A few weeks ago, I wrote about our natural human fear of change and about finding the courage to overcome it, citing my European teacher friend who has – temporarily, at least – turned her back on the tried and tested path of her fellow retirees back home.
She has now arrived in Israel to embark on a very different existence as a volunteer, and on meeting her after her arrival, I was struck by her inner sparkle.
Her “nahafochu” – giving up her apartment, putting her belongings in storage and, essentially, rolling up her life at an age when many are ready to relax and live at a more leisurely pace – wasn’t easily achieved, but it has visibly imbued her with a new energy and youthful sense of purpose.
Personal nahafochu, I commented to a social worker friend, might be compared to a reversible coat or jacket, whose “other side” doesn’t just change one’s external appearance but may alter the way one feels too, since the material used is not always the same on both sides.
But we do get into the habit of wearing a reversible jacket just one way. A change in mindset is needed to swap it around.
MY FRIEND extended the idea of nahafochu to include a gradual reversal of roles in a marriage, recalling a client from a traditional Middle Eastern background who had been trained to serve her husband and ignore her own needs.
“Over time, she began to adopt the Western way of thinking, realizing that she was belittling herself and depriving herself of all sorts of opportunities. Her husband, a classic male ruler figure, had no choice but to get used to it. Moreover, she encouraged her daughters to do well in school so they could have the opportunities she had been denied.”
As another reversal of the expected, my social worker friend noted that some of her most profound professional insights had come to her not from mature adults with experience of life, but via children and so-called “simple” folk. Out of the mouths of babes and sucklings, you might say.
A DIFFERENT kind of nahafochu persists in intriguing me, I confessed to this friend. Only I wonder if it can be attained.
“You know how beneficial it is for people to feel gratitude for all the good things they have – in other words, to be able to count their blessings? It makes for a far more contented life.
“So,” I continued, “do you think we humans could cultivate a parallel ability to feel grateful in a real and ongoing sense for what we don’t have – such as, for example, pain, a problematic child, job or marriage, or some other negative sensation or situation? Could we learn to appreciate the lack of something like that, and feel constantly blessed for it?”
The question occupied me since I had that same day suddenly developed a jabbing pain in the side of my knee. As I nevertheless went about town doing errands, this physical inconvenience brought home to me what a truly wonderful and carefree thing it is to be painfree.
Then, as suddenly as it had come, the pain disappeared – and with it, my appreciation of painlessness. Back to normal, I simply took that normality for granted and didn’t regard it as anything special.
“It is, surely, superhuman to expect people to be grateful for things that don’t exist,” my friend remarked. “Yet all it takes to be reminded of pain and suffering is five minutes in the hospital.”
“Yes,” I agreed, “but when a healthy person walks out of the hospital, he will continue taking his good health for granted – until, God forbid, he loses it.”
I’m thinking of pasting up a little reminder – inside my clothes closest, for example – of the practice attributed to Rabbi Nahman of Breslov, who reportedly sent a disciple to “talk to his limbs” and thank them daily for the great job they were doing in keeping him upright and functioning.
NOW THAT I think of it… I do remember one instance of someone who was heartily and continuously grateful for something she didn’t have.
A journalist colleague of mine several years ago confided that she kept a list of all the men she was glad she wasn’t married to.
“When I feel depressed,” she told me, “I take out that list and read it. It cheers me up at once.”
*****
What needs to be done
Copy the stretch of the essay on change and gratitude from "A DIFFERENT kind" through "more contented life.", word for word.

Records
*****
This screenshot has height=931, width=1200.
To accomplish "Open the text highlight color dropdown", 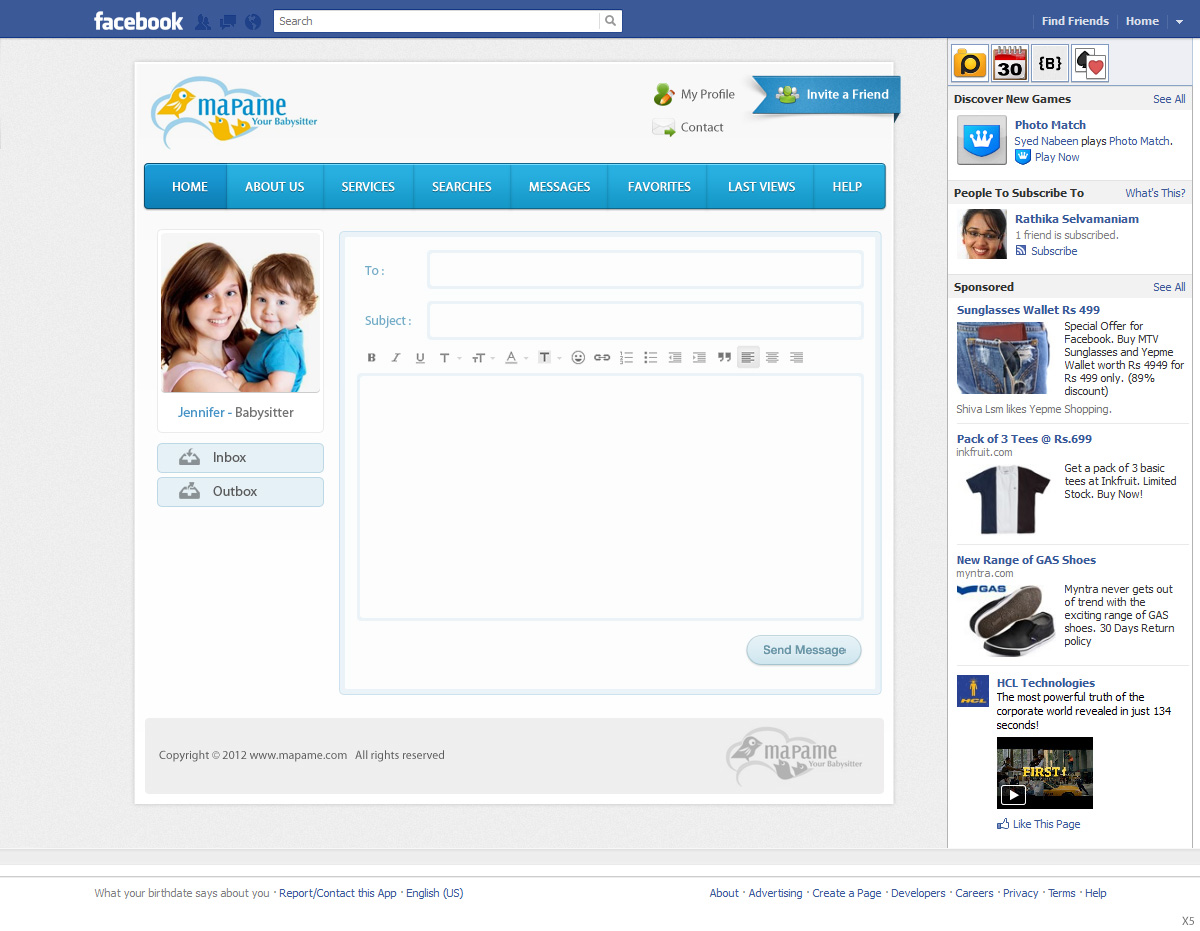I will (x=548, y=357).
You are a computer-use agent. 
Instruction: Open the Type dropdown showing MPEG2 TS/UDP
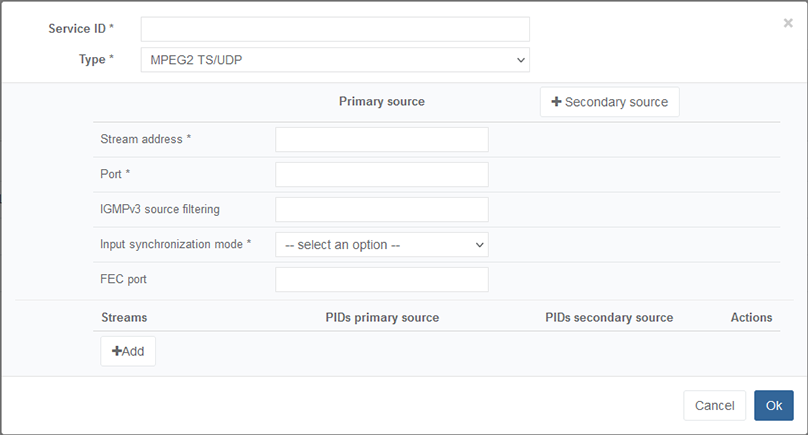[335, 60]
*****
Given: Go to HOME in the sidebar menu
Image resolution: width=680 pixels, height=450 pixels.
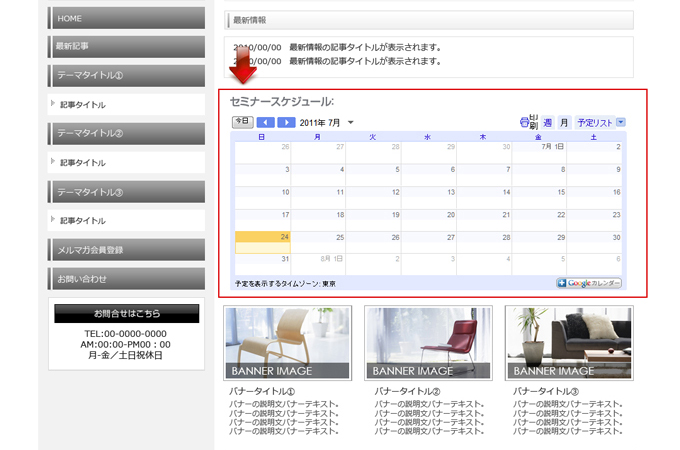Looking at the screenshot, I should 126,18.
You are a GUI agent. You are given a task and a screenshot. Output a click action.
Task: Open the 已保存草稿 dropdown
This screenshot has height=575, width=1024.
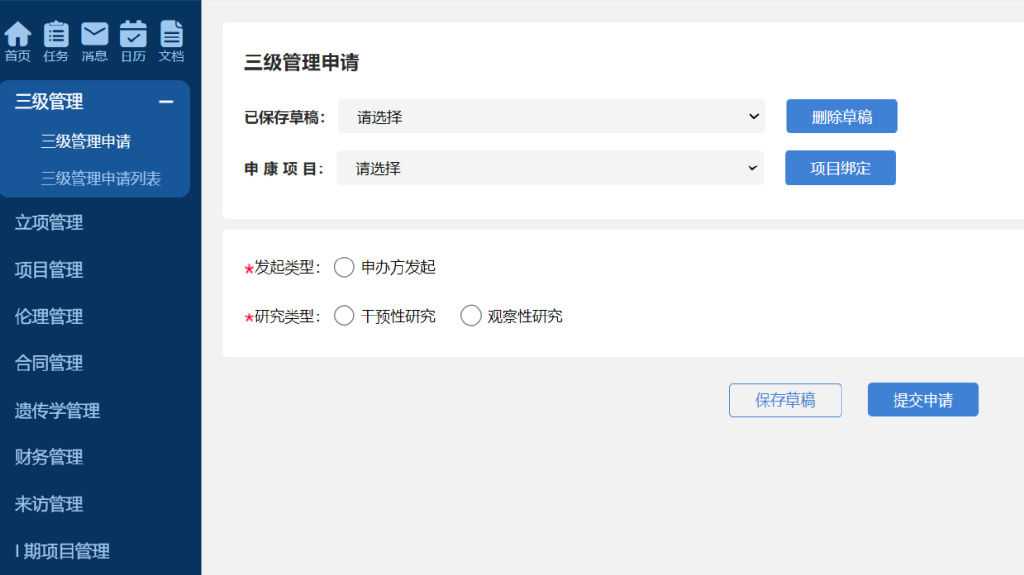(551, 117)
*****
Output for this exercise
A DIFFERENT kind of nahafochu persists in intriguing me, I confessed to this friend. Only I wonder if it can be attained.
“You know how beneficial it is for people to feel gratitude for all the good things they have – in other words, to be able to count their blessings? It makes for a far more contented life.